→ **Task details**
The output should be all entries, each matching the original exactly.
START Supplied records
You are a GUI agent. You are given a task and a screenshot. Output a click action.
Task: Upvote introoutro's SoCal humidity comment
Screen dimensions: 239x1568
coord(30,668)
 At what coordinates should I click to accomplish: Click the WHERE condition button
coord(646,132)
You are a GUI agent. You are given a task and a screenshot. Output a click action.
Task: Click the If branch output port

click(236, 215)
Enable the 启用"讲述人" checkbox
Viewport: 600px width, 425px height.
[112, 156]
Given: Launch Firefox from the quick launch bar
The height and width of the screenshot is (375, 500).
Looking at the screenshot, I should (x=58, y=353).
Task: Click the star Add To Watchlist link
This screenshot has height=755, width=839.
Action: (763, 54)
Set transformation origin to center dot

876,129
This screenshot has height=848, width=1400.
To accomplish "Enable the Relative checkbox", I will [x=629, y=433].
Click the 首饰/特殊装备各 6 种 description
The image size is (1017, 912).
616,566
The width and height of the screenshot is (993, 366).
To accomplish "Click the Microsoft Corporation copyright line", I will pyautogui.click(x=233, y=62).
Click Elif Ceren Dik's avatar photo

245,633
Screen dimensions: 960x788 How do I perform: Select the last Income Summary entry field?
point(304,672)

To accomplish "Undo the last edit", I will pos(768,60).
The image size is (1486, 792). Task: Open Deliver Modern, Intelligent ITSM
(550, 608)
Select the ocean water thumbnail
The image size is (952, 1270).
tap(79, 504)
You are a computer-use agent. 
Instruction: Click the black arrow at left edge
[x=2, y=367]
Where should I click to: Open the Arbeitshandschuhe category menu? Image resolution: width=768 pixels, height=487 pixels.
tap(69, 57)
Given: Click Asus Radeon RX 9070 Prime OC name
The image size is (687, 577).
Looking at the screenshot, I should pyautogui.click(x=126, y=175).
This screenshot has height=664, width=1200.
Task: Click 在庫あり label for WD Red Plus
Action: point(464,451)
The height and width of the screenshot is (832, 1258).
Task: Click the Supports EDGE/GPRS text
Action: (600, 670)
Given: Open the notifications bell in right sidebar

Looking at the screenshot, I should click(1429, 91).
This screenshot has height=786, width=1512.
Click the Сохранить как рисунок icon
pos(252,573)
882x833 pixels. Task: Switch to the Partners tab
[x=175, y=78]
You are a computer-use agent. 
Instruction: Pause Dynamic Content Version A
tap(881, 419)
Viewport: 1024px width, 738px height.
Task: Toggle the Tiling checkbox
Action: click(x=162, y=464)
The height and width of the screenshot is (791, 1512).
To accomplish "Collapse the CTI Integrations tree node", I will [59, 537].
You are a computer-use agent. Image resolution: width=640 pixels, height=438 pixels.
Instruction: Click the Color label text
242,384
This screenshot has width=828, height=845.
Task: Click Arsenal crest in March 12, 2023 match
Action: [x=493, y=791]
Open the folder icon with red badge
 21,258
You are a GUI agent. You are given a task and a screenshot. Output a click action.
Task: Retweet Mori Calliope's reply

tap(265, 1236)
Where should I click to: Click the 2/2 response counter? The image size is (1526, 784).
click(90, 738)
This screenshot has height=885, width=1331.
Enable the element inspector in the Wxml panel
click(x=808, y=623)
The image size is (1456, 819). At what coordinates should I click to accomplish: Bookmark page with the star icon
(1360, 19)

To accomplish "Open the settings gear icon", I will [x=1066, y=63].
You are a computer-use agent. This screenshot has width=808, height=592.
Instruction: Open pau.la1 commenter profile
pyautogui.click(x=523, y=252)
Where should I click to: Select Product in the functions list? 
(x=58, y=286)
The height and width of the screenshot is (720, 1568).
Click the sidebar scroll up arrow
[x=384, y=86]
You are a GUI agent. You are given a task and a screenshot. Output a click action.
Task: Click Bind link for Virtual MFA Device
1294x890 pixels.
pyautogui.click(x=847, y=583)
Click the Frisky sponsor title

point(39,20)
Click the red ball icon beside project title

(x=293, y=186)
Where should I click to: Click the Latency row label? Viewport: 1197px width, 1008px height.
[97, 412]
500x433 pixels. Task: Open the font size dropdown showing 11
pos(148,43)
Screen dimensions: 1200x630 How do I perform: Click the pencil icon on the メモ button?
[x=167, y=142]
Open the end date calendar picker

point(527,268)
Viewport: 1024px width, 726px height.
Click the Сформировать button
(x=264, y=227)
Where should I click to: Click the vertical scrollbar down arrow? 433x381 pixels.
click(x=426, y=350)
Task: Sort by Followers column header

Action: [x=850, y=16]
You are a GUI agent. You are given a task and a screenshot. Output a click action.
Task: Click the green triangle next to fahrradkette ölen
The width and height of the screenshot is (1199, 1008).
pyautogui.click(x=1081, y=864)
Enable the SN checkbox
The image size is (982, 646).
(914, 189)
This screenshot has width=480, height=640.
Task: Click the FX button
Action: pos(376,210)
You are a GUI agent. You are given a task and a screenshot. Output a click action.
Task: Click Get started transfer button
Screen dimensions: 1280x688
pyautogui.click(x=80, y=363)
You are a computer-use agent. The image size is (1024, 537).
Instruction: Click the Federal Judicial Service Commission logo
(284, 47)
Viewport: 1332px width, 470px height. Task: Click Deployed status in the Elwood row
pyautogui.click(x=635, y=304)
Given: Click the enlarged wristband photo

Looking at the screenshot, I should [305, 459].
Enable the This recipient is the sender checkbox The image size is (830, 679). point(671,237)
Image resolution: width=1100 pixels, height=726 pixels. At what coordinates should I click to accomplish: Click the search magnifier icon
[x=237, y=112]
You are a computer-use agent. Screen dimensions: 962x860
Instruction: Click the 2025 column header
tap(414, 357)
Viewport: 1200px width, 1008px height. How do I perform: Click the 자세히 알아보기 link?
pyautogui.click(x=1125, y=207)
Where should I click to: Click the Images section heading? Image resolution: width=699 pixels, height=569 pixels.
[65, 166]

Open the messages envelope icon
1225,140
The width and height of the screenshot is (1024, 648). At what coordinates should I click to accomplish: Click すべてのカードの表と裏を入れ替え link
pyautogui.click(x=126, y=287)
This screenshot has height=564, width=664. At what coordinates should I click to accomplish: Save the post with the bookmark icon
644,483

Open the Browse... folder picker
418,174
END Supplied records
→ **Answer area**
You are a GUI agent. You are given a task and a screenshot. Output a click action.
Task: Upvote introoutro's SoCal humidity comment
Screen dimensions: 239x1568
coord(30,668)
 At what coordinates should I click to accomplish: Click the WHERE condition button
coord(646,132)
You are a GUI agent. You are given a task and a screenshot. Output a click action.
Task: Click the If branch output port

click(236, 215)
Enable the 启用"讲述人" checkbox
Viewport: 600px width, 425px height.
[112, 156]
Given: Launch Firefox from the quick launch bar
The height and width of the screenshot is (375, 500).
Looking at the screenshot, I should (x=58, y=353).
Task: Click the star Add To Watchlist link
This screenshot has height=755, width=839.
Action: (763, 54)
Set transformation origin to center dot

876,129
This screenshot has height=848, width=1400.
To accomplish "Enable the Relative checkbox", I will [x=629, y=433].
Click the 首饰/特殊装备各 6 种 description
The image size is (1017, 912).
616,566
The width and height of the screenshot is (993, 366).
To accomplish "Click the Microsoft Corporation copyright line", I will pyautogui.click(x=233, y=62).
Click Elif Ceren Dik's avatar photo

245,633
Screen dimensions: 960x788 How do I perform: Select the last Income Summary entry field?
point(304,672)

To accomplish "Undo the last edit", I will pos(768,60).
The image size is (1486, 792). Task: Open Deliver Modern, Intelligent ITSM
(550, 608)
Select the ocean water thumbnail
The image size is (952, 1270).
tap(79, 504)
You are a computer-use agent. 
Instruction: Click the black arrow at left edge
[x=2, y=367]
Where should I click to: Open the Arbeitshandschuhe category menu? Image resolution: width=768 pixels, height=487 pixels.
tap(69, 57)
Given: Click Asus Radeon RX 9070 Prime OC name
The image size is (687, 577).
Looking at the screenshot, I should pyautogui.click(x=126, y=175).
This screenshot has height=664, width=1200.
Task: Click 在庫あり label for WD Red Plus
Action: point(464,451)
The height and width of the screenshot is (832, 1258).
Task: Click the Supports EDGE/GPRS text
Action: (600, 670)
Given: Open the notifications bell in right sidebar

Looking at the screenshot, I should click(1429, 91).
This screenshot has height=786, width=1512.
Click the Сохранить как рисунок icon
pos(252,573)
882x833 pixels. Task: Switch to the Partners tab
[x=175, y=78]
You are a computer-use agent. 
Instruction: Pause Dynamic Content Version A
tap(881, 419)
Viewport: 1024px width, 738px height.
Task: Toggle the Tiling checkbox
Action: click(x=162, y=464)
The height and width of the screenshot is (791, 1512).
To accomplish "Collapse the CTI Integrations tree node", I will [59, 537].
You are a computer-use agent. Image resolution: width=640 pixels, height=438 pixels.
Instruction: Click the Color label text
242,384
This screenshot has width=828, height=845.
Task: Click Arsenal crest in March 12, 2023 match
Action: [x=493, y=791]
Open the folder icon with red badge
 21,258
You are a GUI agent. You are given a task and a screenshot. Output a click action.
Task: Retweet Mori Calliope's reply

tap(265, 1236)
Where should I click to: Click the 2/2 response counter? The image size is (1526, 784).
click(90, 738)
This screenshot has height=885, width=1331.
Enable the element inspector in the Wxml panel
click(x=808, y=623)
The image size is (1456, 819). At what coordinates should I click to accomplish: Bookmark page with the star icon
(1360, 19)

To accomplish "Open the settings gear icon", I will [x=1066, y=63].
You are a computer-use agent. This screenshot has width=808, height=592.
Instruction: Open pau.la1 commenter profile
pyautogui.click(x=523, y=252)
Where should I click to: Select Product in the functions list? 
(x=58, y=286)
The height and width of the screenshot is (720, 1568).
Click the sidebar scroll up arrow
[x=384, y=86]
You are a GUI agent. You are given a task and a screenshot. Output a click action.
Task: Click Bind link for Virtual MFA Device
1294x890 pixels.
pyautogui.click(x=847, y=583)
Click the Frisky sponsor title

point(39,20)
Click the red ball icon beside project title

(x=293, y=186)
Where should I click to: Click the Latency row label? Viewport: 1197px width, 1008px height.
[97, 412]
500x433 pixels. Task: Open the font size dropdown showing 11
pos(148,43)
Screen dimensions: 1200x630 How do I perform: Click the pencil icon on the メモ button?
[x=167, y=142]
Open the end date calendar picker

point(527,268)
Viewport: 1024px width, 726px height.
Click the Сформировать button
(x=264, y=227)
Where should I click to: Click the vertical scrollbar down arrow? 433x381 pixels.
click(x=426, y=350)
Task: Sort by Followers column header

Action: [x=850, y=16]
You are a GUI agent. You are given a task and a screenshot. Output a click action.
Task: Click the green triangle next to fahrradkette ölen
The width and height of the screenshot is (1199, 1008).
pyautogui.click(x=1081, y=864)
Enable the SN checkbox
The image size is (982, 646).
(914, 189)
This screenshot has width=480, height=640.
Task: Click the FX button
Action: pos(376,210)
You are a GUI agent. You are given a task and a screenshot. Output a click action.
Task: Click Get started transfer button
Screen dimensions: 1280x688
pyautogui.click(x=80, y=363)
You are a computer-use agent. The image size is (1024, 537).
Instruction: Click the Federal Judicial Service Commission logo
(284, 47)
Viewport: 1332px width, 470px height. Task: Click Deployed status in the Elwood row
pyautogui.click(x=635, y=304)
Given: Click the enlarged wristband photo

Looking at the screenshot, I should [305, 459].
Enable the This recipient is the sender checkbox The image size is (830, 679). point(671,237)
Image resolution: width=1100 pixels, height=726 pixels. At what coordinates should I click to accomplish: Click the search magnifier icon
[x=237, y=112]
You are a computer-use agent. Screen dimensions: 962x860
Instruction: Click the 2025 column header
tap(414, 357)
Viewport: 1200px width, 1008px height. How do I perform: Click the 자세히 알아보기 link?
pyautogui.click(x=1125, y=207)
Where should I click to: Click the Images section heading? Image resolution: width=699 pixels, height=569 pixels.
[65, 166]

Open the messages envelope icon
1225,140
The width and height of the screenshot is (1024, 648). At what coordinates should I click to accomplish: Click すべてのカードの表と裏を入れ替え link
pyautogui.click(x=126, y=287)
This screenshot has height=564, width=664. At what coordinates should I click to accomplish: Save the post with the bookmark icon
644,483

Open the Browse... folder picker
418,174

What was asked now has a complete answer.